_PROVIDED INFORMATION_.

________________________________________

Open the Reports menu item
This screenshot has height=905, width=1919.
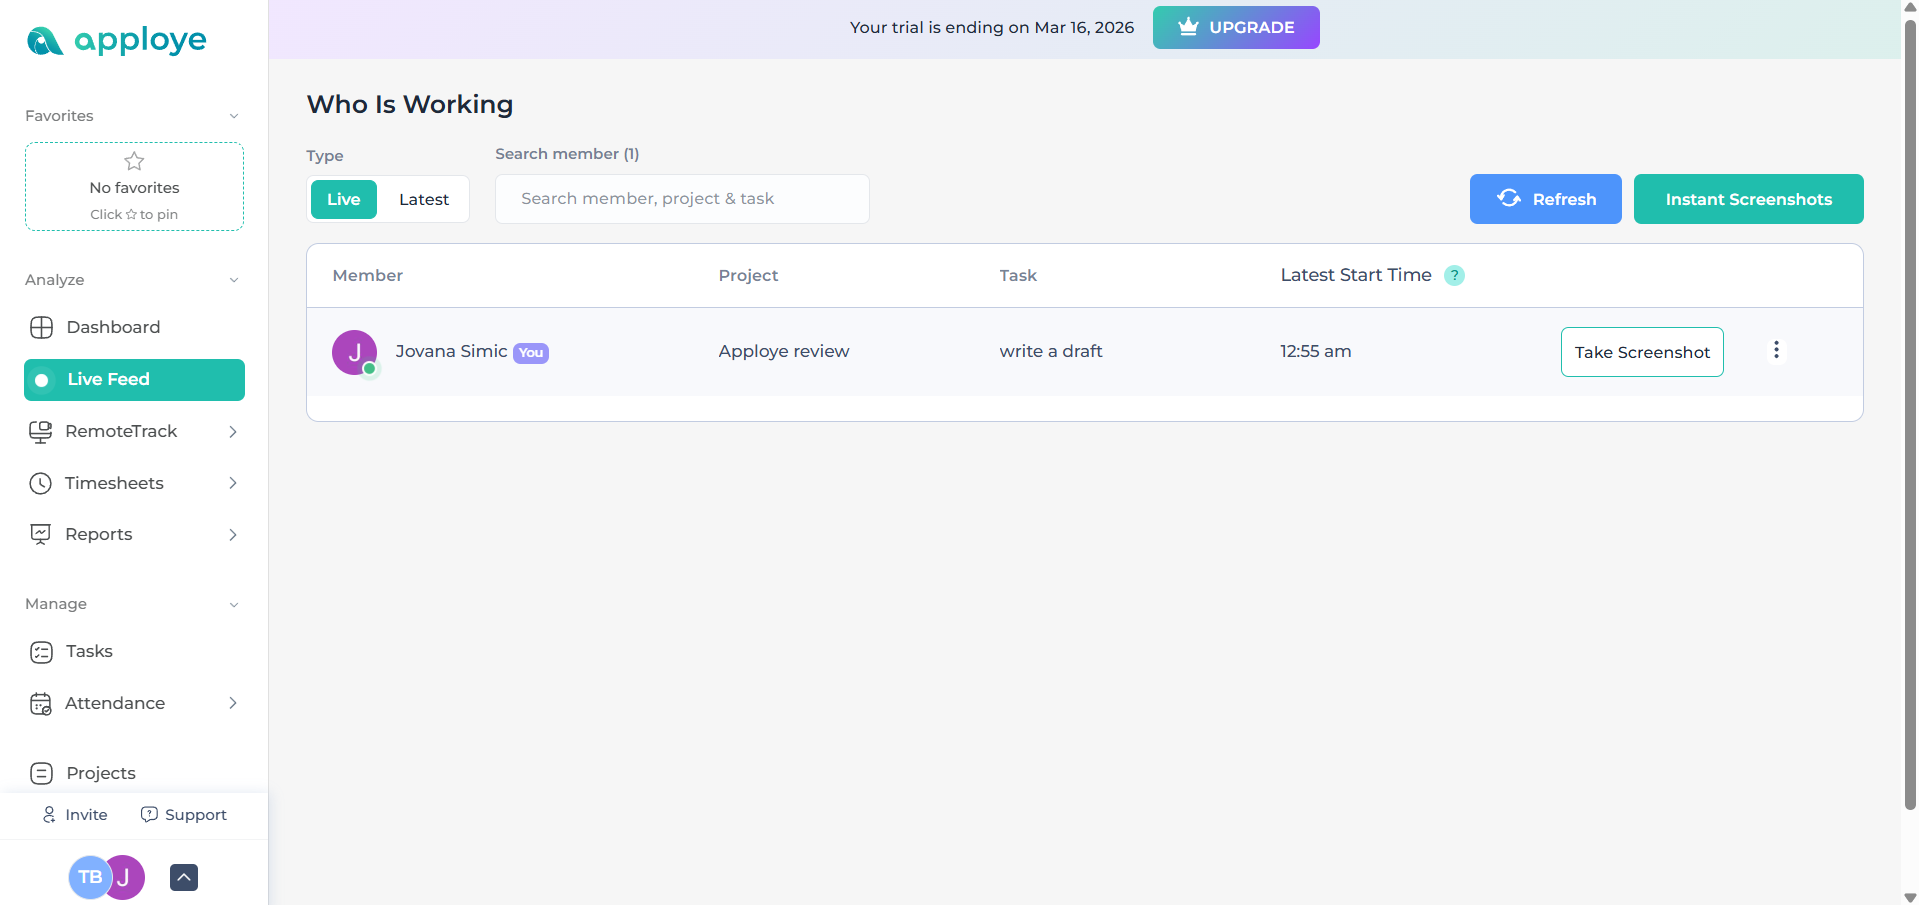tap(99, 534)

________________________________________

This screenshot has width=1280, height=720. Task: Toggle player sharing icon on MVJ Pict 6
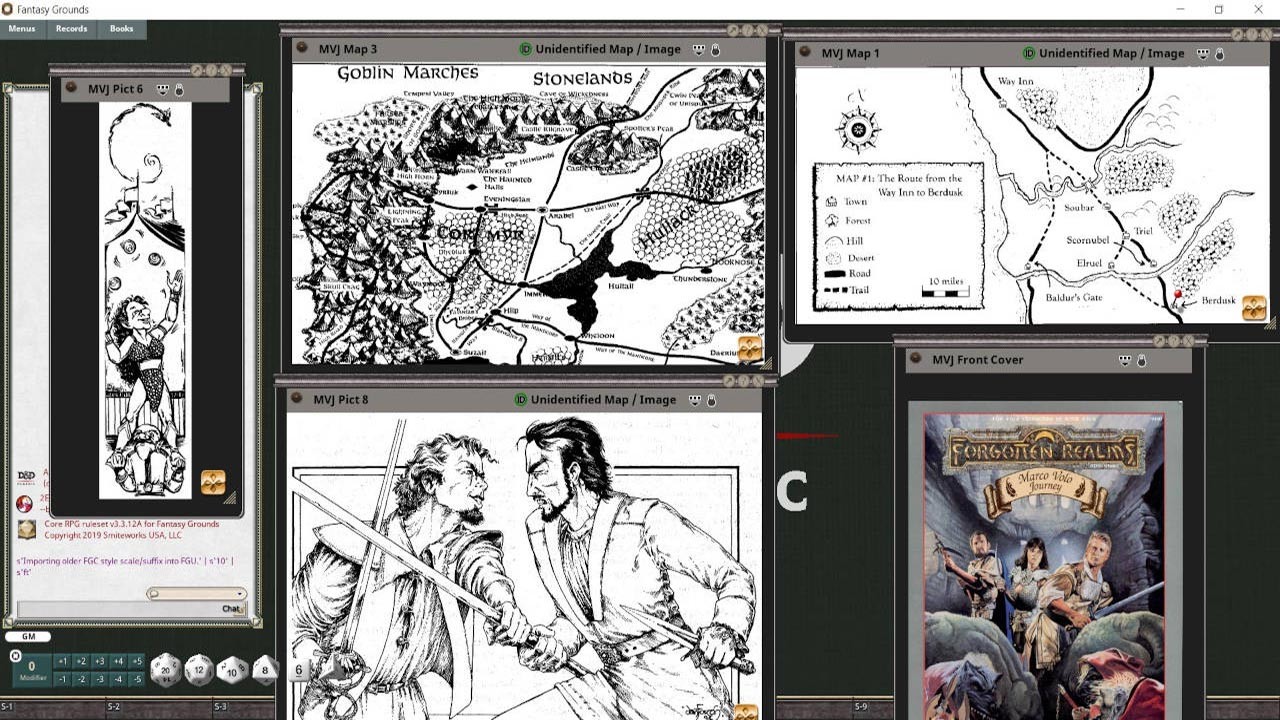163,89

________________________________________

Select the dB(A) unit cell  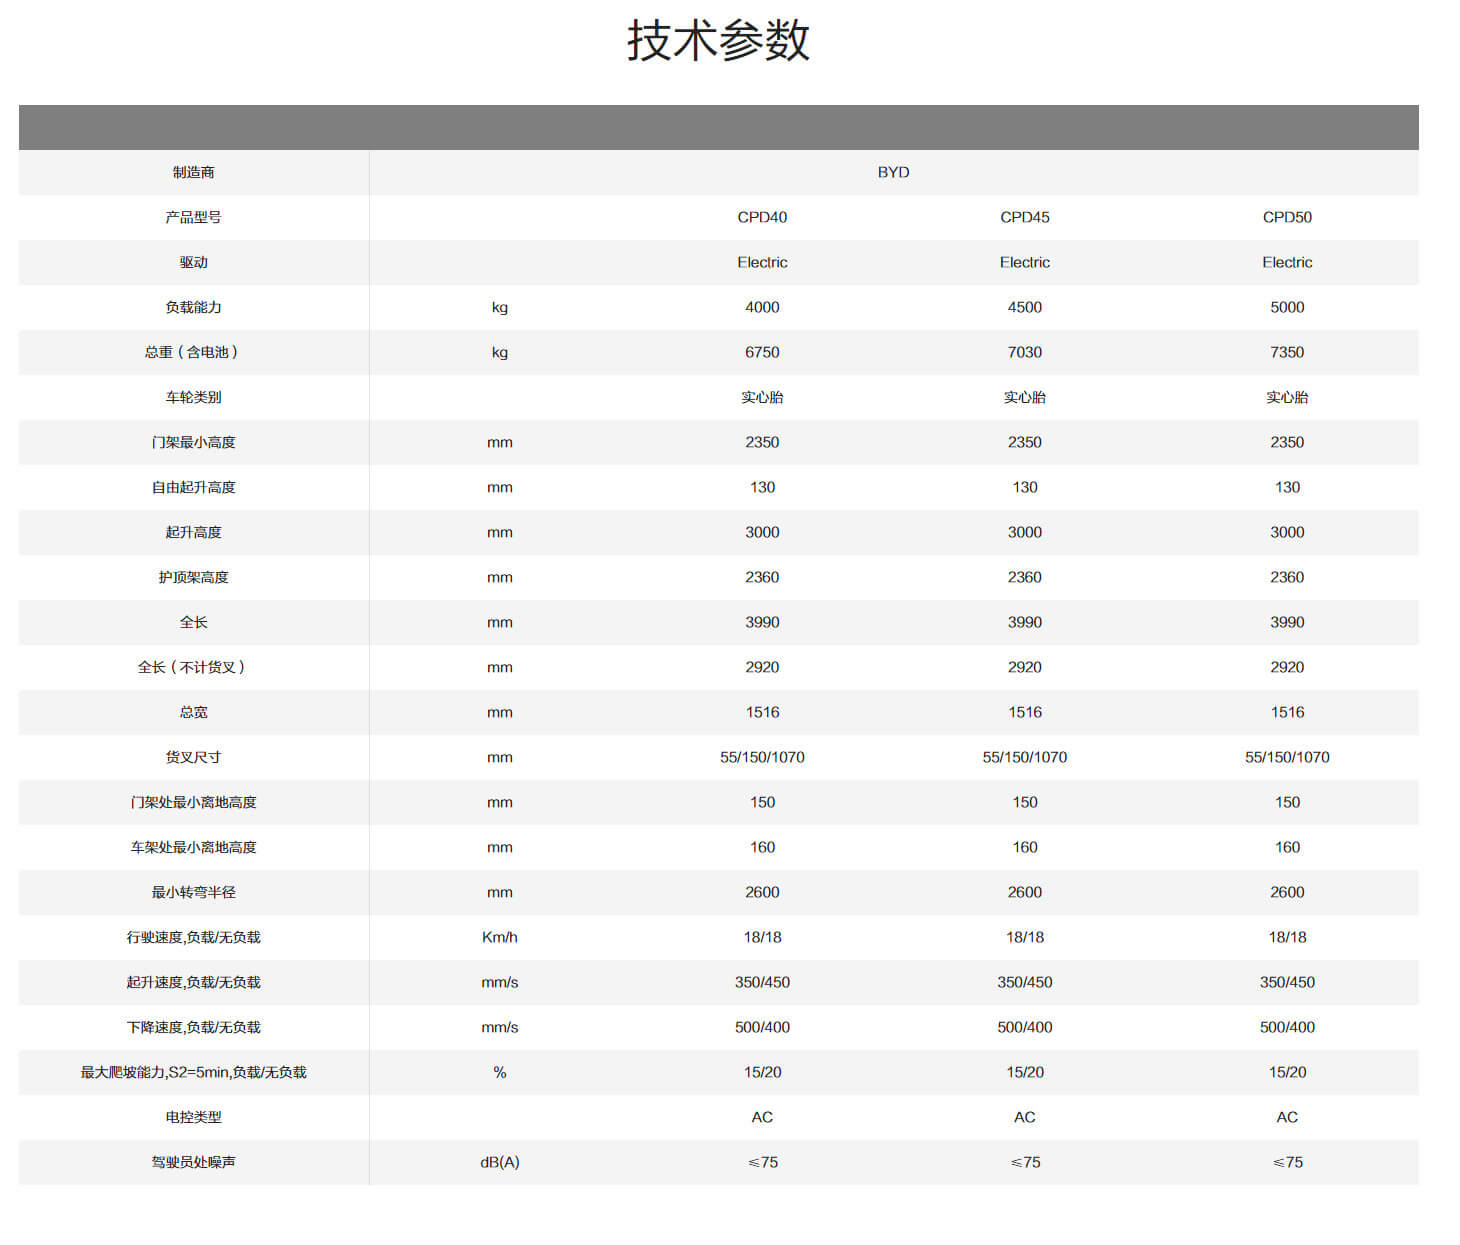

________________________________________

_WHAT YOU NEED TO DO_. Copy the material word for word, from the line with "Open the Reports menu item" to the line with "tap(99, 534)". Leave out the pictures.

_SOLUTION TO THIS EXERCISE_.
Open the Reports menu item
This screenshot has height=905, width=1919.
tap(99, 534)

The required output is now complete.